Silberreiher (Ardea Alba)

Silberreiher mit seinen langen Schulterfedern, die sein Körperende überragen.

Silberreiher mit seinen langen Schulterfedern, die sein Körperende überragen.

Der Silberreiher ist knapp so groß wie ein Graureiher und ist im Brutkleid rein weiß wie auch der Seidenreiher, der wesentlich kleiner ist. Die Schulterfedern des Silberreihers überragen die Körperlänge. Ihre Fahnen sind in feine …

Federstrahlen aufgelöst und bilden die einst für Modezwecke viel verwendeten Reiherfedern. Wie die anderen Reiher besitzen auch die Siberreiher Puderdaunen, mit denen sie den Schleim der Fische von ihren Federn putzen. Sie brüten in großen Kolonien und bauen in Bäumen große, unordentliche Nester.

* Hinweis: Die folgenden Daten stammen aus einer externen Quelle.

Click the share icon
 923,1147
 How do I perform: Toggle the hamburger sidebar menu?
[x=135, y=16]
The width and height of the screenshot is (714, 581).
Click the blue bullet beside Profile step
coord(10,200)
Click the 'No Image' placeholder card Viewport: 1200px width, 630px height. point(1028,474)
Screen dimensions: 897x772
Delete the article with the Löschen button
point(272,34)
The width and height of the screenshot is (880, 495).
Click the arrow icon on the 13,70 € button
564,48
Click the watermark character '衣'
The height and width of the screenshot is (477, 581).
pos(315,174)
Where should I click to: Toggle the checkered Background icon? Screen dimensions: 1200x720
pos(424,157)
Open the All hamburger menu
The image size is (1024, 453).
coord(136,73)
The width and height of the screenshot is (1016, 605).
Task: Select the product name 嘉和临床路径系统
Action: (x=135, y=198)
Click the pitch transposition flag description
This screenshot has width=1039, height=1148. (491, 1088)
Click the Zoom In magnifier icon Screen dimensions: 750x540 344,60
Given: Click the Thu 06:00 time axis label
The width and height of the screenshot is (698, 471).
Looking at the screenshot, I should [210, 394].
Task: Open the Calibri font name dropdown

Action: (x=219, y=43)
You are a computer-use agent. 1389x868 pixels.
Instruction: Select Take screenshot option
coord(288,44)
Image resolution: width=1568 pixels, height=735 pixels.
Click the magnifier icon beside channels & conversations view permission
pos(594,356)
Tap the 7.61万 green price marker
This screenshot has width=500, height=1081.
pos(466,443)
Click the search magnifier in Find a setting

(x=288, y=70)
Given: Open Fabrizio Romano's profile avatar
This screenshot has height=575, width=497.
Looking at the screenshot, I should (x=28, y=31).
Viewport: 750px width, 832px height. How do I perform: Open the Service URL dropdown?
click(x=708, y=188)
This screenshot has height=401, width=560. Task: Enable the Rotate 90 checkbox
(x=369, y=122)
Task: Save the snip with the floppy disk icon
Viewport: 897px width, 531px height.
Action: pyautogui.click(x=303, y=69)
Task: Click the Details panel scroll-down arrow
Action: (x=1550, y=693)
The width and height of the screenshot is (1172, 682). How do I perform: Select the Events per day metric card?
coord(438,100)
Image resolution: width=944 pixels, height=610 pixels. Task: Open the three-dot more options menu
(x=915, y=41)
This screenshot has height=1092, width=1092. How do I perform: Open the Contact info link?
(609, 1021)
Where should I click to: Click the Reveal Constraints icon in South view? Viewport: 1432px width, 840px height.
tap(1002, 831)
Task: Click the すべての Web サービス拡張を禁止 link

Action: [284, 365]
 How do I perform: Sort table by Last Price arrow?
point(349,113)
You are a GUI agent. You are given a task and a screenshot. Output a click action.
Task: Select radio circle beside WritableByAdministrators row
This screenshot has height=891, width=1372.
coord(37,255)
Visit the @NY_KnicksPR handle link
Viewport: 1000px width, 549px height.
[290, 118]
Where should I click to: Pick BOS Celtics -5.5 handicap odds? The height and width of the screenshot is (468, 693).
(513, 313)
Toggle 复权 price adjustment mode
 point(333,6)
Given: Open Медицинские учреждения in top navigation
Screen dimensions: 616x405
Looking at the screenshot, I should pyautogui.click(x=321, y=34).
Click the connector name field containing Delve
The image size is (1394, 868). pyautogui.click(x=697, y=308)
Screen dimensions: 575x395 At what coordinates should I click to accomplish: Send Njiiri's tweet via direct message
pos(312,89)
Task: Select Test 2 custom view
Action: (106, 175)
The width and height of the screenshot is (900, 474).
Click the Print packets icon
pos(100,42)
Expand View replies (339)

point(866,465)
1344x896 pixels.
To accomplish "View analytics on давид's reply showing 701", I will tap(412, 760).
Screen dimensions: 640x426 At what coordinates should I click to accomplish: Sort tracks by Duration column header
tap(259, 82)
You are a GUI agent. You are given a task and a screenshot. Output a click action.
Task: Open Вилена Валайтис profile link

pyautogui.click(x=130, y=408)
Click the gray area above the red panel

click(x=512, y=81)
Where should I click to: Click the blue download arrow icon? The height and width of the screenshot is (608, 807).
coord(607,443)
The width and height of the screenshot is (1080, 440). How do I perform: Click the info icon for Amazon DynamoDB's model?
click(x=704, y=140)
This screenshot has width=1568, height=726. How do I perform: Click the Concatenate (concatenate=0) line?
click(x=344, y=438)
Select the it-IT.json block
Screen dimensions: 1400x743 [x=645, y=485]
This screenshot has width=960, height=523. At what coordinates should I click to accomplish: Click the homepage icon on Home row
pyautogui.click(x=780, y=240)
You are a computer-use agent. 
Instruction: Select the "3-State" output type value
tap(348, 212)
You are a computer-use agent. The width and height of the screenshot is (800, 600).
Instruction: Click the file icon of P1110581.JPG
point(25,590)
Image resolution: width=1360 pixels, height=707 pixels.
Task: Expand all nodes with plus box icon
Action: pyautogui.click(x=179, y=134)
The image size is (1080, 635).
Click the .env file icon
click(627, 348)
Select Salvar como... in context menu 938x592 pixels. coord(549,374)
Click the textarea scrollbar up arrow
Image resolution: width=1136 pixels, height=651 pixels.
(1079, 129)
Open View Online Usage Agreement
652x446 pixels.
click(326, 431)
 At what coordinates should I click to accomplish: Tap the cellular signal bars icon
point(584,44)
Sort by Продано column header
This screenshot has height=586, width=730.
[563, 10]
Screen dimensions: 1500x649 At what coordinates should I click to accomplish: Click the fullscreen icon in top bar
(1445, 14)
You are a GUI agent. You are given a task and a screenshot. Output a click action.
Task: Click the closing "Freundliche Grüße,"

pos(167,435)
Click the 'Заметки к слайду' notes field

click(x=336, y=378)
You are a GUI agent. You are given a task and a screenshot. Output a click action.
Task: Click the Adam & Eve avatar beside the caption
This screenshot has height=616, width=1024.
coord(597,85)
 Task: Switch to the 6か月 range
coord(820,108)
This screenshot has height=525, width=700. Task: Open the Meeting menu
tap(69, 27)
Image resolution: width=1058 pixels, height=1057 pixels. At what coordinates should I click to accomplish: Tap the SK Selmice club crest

Silberreiher gehören zur Familie der Reiher. Ihr Name geht auf ihr sehr feines Brustgefieder zurück. Im 19. Jh. wurden die Vögel wegen ihrer schmucken Federn stark bejagt. Die Nachfrage der Reichen und Berühmten nach modischen Federhüten und Boas war sehr groß. Die Silberreiher gehören zur selben Familie an wie Waldrapp, Rohrdommel, Schwarzstorch, Löffler und Ibiss. Die meisten Arten haben lange Schnäbel und Beine und sind Watvögel. Sie suchen alle in den seichten Uferregionen von Seen und Flüssen nach Nahrung

Silberreiher Steckbrief

Systematik

  • Klasse: Vögel (Aves)
  • Ordnung: Schreitvögel (Ciconiiformes)
  • Familie: Reiher (Ardeidae)
  • Unterfamilie: Tagreiher (Ardeinae)
  • Gattung: Ardea
  • Art: Silberreiher
  • Wissenschaftlicher Name: Ardea alba
  • Der große weiße Reiher hat einen gelben Schnabel, dunkle Beine und Füße.
  • Seine Länge beträgt 85 bis 100 cm, Flügelspannweite 145 bis 170 cm, Gewicht 1 bis 1,5 kg.
  • Der Vogel hat keine Schmuckfedern am Hinterkopf.
  • Stimme/Ruf des Vogels ist ein krächzendes “rha”.
  • Die Vögel können ein Alter von etwa 20 Jahren erreichen.
  • Von der IUCN wird der Silberreiher als eine nicht gefährdete Art eingestuft.
  • Vorkommen: In Mitteleuropa ist der Silberreiher ein häufiger Brut- und Jahresvogel. Das Verbreitungsgebiet umfasst weite Teile von Ost- und Südeuropa, Nord-, Mittel- und Südamerika, Asien und Afrika.
  • Nahrung. Der Reiher frisst überwiegend Fische, die er durch das Waten im Seichtwasser erbeutet. Es werden Kleinsäuger, Insekten, Amphibien, Reptilien, Würmer und Küken von anderen Wasservögeln erbeutet.
  • Wanderungen: Die Art überwintert bereits im Mittelmeergebiet. Im März kommen die Vögel zu ihren Brutplätzen zurück. Mit Beendigung der Brutzeit, spätestens im Herbst verlassen sie diese wieder.
  • Feinde: Fuchs, Marder, Marderhund, Raben, Geier, und Waschbär.

Fortpflanzung

  • Silberreiher brüten in Kolonien und auch einzeln.
  • Ein Nest bauen die Vögel auf dem Boden in dichtem Röhricht oder in tieferes Gestrüpp.
  • Brutzeit der Watvögel ist von April bis Mai, es wird eine Jahresbrut gesetzt.
  • Das Gelege besteht aus 3 bis 5 hellblauen Eiern. Beide Altvögel bebrüten die Eier.
  • Die Brutdauer beträgt etwa 26 Tage.
  • Mit 40 bis 50 Tagen werden die Jungreiher flügge.